Kalamazoo College students exemplified academic excellence and achieved amazing accomplishments around campus and around the world in 2023. Based on your clicks, here are the top 10 K student stories from the past year. Watch for our top news stories of faculty and staff, alumni and the College itself coming soon.


10. Math Meets Poetry to Form Distinctive Senior Project

Lizzy Rottenberk is merging her passions of math and poetry. Together, they form “Academic Tangents,” where she integrates calculus theorems with poetry structures and contexts. The Senior Integrated Project (SIP) consists of reflective poems related to academic struggles with five different math concepts represented: functions, limits, derivatives, sequences and series, and anti-derivatives.

Lizzy Rottenberk ’24

9. K Student Builds Notable Voice in Sustainability

Lauren Crossman ’23 visited 22 small businesses in Kalamazoo to discuss their environmental practices, present an environmental report card, and help them create sustainability-related goals for her SIP. With happy business owners saving money, she presented her work at the Kalamazoo State Theatre in March during Green Drinks Kalamazoo, a monthly networking event of city businesses and friends.

Lauren Crossman presents her sustainability SIP at Green Drinks Kalamazoo
Lauren Crossman ’23 presented her work at the Kalamazoo State Theatre in March during Green Drinks Kalamazoo, a monthly networking event of city businesses and friends that addresses sustainability.

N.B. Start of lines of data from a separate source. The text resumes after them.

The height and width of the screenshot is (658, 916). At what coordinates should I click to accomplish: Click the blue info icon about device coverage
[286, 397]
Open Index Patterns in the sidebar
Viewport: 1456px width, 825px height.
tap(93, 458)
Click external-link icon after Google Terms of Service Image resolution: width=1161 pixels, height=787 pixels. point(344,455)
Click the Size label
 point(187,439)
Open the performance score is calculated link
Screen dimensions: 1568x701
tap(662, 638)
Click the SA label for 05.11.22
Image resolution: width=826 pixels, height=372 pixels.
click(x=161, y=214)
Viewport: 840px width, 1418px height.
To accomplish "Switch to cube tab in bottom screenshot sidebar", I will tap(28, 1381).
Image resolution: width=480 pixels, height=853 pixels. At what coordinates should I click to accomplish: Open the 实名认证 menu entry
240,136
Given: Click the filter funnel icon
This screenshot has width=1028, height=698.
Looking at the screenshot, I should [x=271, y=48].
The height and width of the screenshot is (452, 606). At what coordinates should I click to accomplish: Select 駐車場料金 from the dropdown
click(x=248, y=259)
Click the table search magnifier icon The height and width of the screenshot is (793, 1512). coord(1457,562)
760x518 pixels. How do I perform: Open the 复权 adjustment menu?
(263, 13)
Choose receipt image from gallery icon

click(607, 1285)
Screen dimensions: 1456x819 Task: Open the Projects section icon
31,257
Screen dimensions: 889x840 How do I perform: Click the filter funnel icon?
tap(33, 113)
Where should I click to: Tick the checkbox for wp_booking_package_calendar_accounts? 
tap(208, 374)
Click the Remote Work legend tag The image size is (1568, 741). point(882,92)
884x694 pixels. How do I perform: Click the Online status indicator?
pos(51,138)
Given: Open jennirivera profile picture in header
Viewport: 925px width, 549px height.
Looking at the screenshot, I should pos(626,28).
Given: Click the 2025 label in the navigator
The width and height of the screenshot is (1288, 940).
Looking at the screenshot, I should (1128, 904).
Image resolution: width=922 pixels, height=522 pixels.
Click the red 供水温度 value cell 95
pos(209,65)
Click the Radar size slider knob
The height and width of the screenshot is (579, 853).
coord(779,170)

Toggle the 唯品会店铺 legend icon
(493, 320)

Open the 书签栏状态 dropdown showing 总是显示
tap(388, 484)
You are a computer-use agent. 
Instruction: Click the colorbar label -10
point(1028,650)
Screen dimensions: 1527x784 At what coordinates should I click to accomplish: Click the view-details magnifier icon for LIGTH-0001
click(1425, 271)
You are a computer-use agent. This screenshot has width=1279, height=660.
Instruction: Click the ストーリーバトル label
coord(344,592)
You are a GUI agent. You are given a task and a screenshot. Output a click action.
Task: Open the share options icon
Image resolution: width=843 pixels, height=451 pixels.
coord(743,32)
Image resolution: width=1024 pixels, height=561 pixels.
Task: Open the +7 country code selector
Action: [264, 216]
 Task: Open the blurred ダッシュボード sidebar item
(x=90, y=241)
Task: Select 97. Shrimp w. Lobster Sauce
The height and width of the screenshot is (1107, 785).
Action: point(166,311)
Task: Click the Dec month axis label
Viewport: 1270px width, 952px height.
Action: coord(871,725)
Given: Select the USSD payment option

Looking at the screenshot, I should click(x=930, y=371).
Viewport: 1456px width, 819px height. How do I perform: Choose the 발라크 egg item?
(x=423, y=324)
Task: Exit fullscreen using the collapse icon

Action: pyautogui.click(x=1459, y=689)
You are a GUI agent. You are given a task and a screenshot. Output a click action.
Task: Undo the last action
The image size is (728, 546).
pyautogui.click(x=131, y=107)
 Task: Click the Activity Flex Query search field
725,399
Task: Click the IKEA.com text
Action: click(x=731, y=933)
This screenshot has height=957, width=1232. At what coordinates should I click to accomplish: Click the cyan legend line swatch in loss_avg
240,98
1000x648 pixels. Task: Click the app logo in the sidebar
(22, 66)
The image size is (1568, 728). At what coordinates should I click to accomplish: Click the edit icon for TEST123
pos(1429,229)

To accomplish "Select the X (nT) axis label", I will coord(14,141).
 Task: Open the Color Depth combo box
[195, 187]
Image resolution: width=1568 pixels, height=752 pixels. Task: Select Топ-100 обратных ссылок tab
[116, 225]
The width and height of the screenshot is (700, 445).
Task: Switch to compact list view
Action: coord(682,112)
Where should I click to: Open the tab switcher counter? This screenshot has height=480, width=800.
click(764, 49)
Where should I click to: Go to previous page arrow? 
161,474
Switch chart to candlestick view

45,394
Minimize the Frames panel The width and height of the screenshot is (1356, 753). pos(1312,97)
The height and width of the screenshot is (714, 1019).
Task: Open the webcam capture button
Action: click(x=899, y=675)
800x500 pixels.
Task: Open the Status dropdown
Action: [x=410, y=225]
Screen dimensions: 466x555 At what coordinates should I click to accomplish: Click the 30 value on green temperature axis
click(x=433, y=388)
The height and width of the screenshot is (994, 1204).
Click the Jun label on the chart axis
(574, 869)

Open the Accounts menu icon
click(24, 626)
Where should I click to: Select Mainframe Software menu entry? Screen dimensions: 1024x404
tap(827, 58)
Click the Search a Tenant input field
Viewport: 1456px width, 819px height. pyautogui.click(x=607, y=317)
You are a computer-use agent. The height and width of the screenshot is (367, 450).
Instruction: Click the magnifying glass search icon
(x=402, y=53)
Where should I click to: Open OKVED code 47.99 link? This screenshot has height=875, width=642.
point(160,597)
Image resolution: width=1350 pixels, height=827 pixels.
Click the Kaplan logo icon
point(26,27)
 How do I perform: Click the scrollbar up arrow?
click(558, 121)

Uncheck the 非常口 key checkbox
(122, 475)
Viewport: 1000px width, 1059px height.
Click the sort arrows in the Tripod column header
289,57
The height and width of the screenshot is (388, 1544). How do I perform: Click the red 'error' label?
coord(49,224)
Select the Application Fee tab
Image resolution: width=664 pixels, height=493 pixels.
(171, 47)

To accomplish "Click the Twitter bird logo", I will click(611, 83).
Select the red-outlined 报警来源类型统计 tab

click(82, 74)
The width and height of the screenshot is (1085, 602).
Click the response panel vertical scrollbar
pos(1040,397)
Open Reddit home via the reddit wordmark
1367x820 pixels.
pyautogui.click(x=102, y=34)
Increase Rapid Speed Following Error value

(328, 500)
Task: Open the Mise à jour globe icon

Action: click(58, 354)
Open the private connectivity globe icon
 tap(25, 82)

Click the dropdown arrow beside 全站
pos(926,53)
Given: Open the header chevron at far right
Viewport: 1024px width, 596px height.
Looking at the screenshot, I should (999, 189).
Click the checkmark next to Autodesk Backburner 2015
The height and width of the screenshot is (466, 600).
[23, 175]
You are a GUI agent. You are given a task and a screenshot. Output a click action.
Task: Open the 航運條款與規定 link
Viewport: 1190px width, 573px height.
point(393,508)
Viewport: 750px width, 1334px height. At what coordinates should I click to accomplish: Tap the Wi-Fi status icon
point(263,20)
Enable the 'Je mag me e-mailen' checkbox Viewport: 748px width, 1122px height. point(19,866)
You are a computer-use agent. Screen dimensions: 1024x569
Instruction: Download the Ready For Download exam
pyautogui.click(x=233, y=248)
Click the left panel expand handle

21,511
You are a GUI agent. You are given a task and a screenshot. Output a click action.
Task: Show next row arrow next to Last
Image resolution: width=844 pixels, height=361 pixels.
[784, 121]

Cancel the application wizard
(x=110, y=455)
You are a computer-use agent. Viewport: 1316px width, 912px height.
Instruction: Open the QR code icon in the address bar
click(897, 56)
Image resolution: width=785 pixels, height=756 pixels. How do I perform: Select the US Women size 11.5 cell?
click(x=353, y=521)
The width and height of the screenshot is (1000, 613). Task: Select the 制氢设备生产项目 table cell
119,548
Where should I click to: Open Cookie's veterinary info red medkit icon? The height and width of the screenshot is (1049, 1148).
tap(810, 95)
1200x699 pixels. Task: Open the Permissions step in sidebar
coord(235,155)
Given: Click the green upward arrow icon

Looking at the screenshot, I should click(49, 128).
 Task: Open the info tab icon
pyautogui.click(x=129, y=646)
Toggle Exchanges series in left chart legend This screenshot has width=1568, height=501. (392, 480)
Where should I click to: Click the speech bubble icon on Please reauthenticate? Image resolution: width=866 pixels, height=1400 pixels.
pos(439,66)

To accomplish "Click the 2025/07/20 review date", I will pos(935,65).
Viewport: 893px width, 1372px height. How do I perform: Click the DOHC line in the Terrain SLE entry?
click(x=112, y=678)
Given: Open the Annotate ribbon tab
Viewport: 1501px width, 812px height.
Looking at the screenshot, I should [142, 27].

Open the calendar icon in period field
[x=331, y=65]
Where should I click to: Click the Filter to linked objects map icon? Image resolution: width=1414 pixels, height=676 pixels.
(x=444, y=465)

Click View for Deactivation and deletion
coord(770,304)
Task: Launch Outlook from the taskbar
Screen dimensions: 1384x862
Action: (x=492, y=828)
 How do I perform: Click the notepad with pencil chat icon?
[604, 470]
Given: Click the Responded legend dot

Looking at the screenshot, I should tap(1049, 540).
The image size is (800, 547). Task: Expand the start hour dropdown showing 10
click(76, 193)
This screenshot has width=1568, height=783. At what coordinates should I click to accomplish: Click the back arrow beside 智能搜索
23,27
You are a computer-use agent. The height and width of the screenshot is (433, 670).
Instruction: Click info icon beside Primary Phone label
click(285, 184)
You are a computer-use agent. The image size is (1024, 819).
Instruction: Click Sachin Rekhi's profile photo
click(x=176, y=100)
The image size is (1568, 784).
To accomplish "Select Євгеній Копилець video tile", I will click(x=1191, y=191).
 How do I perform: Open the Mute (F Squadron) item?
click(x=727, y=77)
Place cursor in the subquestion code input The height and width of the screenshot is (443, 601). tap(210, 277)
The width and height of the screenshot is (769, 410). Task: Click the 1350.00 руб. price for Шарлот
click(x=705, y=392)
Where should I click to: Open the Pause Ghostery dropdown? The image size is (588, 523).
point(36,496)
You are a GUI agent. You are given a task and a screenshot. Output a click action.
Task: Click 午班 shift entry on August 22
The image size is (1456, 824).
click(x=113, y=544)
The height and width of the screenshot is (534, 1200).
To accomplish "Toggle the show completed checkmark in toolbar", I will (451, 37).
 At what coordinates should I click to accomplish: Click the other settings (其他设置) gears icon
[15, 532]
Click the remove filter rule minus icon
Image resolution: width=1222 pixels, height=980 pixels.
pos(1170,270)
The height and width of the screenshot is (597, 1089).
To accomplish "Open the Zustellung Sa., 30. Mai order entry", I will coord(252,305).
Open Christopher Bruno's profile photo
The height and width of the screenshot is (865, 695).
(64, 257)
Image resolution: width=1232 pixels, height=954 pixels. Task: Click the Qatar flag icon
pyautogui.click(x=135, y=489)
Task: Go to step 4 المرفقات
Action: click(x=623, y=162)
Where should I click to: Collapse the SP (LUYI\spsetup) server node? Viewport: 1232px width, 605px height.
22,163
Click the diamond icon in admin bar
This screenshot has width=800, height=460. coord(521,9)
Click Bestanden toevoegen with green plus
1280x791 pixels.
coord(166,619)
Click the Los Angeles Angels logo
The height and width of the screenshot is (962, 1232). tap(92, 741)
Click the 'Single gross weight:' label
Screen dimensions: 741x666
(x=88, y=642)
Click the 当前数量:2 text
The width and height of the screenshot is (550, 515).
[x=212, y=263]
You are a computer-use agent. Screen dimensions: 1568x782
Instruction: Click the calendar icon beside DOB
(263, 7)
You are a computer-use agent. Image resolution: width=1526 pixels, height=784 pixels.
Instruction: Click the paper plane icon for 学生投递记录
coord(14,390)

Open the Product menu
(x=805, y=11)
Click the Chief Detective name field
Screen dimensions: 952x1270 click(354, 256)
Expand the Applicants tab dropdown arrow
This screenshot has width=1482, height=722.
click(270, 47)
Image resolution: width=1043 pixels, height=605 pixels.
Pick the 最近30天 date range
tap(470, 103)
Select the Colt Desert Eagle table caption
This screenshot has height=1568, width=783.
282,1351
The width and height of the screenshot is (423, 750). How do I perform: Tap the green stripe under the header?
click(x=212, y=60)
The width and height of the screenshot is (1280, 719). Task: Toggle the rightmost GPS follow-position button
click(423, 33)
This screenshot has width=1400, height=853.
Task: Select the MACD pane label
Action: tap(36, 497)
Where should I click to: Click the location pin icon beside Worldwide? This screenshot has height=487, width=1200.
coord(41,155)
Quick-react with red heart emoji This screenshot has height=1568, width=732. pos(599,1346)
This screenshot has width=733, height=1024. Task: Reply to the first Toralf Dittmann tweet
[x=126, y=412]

8. Senior Earns First Sherbin Fellowship, 10 Months Abroad

Elle Waldron ’23—a women, gender and sexuality (WGS) major—is visiting a variety of feminist and gender-equity organizations to witness the tools and strategies they use to execute their work and complete their goals thanks to a new fellowship established by Robert Sherbin ’79.

She hopes those investigations will yield long-term relationships with people from around the world and allow her to consult those people regularly in the future. She would also like it to help her become a better critical thinker and define feminism from a global perspective as it’s influenced by a variety of historical and cultural contexts.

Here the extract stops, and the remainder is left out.